Подходил Иванов день. Петро переживал неприятные колебания: с одной стороны хотелось ему подкараулить, как цветет папоротник, а затем, с заветным цветком в кармане, пойти под Вартец поискать клад, а с другой стороны было очень боязно. Петро совсем не был труслив: и с медведем встречался носом к носу не раз, и на раненого матерого волка бросался без малейшего колебания, но тут было нечто большее, чем медведь или волк: неизвестное, таинственное. Наконец, поколебавшись достаточно, Петро сказал себе: «Э, где наше не пропадало!» и, хотя в словах этих не было, в сущности, решительно никакого смысла, колебания Петро кончились: он решил попытать счастья.
Решив попытать счастья, Петро стал фантазировать: что он сделает, когда найдет клад. Он решил купить себе тогда серебряные часы с цепочкой, тульскую централку двенадцатого калибра и новый картуз, непременно с блестящим козырьком. А Дуняше — ах, и хороша дивчинка! — платье полушелковое, платок и колечко. А помимо всего этого он выпишет себе всяких прейскурантов прямо без числа, ворохами. Он так привык наслаждаться изображенными в прейскурантах богатствами платонически, что ему и в голову не приходило увеличить, в случае удачи с кладом, список своих приобретений…

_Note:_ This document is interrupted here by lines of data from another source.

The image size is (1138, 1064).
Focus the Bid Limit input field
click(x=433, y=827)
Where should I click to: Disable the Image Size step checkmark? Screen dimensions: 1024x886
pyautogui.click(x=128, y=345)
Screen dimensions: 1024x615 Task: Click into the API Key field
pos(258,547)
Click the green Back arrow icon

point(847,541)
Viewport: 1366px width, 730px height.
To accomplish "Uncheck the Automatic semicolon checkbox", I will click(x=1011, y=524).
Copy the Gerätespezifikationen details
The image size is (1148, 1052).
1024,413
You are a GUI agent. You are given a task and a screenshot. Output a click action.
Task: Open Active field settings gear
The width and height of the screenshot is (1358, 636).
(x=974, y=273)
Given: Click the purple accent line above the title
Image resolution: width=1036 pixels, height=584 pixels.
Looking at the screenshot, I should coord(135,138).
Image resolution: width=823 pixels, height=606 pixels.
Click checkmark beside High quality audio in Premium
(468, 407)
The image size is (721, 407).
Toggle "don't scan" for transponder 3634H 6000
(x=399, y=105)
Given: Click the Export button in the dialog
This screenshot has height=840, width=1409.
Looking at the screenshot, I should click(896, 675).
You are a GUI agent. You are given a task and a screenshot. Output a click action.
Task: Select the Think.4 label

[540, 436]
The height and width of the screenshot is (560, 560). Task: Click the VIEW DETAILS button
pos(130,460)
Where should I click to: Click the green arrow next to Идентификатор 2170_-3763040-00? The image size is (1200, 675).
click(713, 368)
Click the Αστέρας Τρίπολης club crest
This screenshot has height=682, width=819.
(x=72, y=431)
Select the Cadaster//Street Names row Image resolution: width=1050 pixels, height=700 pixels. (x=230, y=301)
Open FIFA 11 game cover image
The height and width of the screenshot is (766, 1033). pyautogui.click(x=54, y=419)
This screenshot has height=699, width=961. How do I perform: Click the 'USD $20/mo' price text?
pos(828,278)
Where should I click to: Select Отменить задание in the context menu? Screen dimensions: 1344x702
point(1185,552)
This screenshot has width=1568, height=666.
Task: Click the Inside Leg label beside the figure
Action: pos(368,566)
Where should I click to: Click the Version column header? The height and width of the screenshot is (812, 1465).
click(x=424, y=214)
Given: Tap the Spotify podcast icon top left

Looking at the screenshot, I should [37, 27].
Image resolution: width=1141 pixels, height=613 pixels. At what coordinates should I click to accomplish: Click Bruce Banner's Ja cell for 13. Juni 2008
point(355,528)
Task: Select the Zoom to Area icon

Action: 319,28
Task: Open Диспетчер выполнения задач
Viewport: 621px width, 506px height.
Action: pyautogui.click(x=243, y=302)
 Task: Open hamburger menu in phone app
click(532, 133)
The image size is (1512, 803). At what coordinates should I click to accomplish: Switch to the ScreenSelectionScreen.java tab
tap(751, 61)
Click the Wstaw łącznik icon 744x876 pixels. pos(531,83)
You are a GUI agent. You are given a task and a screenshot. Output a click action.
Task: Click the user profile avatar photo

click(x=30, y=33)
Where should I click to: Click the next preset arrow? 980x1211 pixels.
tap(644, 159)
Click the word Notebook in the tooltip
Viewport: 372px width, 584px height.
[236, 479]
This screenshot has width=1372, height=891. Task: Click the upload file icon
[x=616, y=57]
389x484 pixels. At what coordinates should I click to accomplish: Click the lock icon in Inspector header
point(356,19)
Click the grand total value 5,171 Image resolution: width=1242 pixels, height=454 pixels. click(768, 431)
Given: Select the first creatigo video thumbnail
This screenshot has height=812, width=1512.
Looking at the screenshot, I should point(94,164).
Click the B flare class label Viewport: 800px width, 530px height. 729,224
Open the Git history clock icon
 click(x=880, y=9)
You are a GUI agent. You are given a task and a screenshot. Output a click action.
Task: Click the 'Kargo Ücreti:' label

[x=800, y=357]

Наконец, подошел и заветный вечер. Все затихло — только где-то за наличником все возился и ссорился со своей воробьихой Васька, старый воробей. Наконец, затих и он. В черно-бархатном небе затеплились, зашевелились звезды. Кое-где по деревням, на выгоне, молодежь разложила костры и стала прыгать через огонь, веселясь, но совершенно не зная, что это они, в сущности, делают: они забыли, что тысячу лет тому назад это было венчальным обрядом… И тихо зажглись в дремлющей траве зелененькие огоньки светляков, — точно кто изумруды на поляне растерял…. И жутко, тихо, точно насторожившись, стоял темный лес…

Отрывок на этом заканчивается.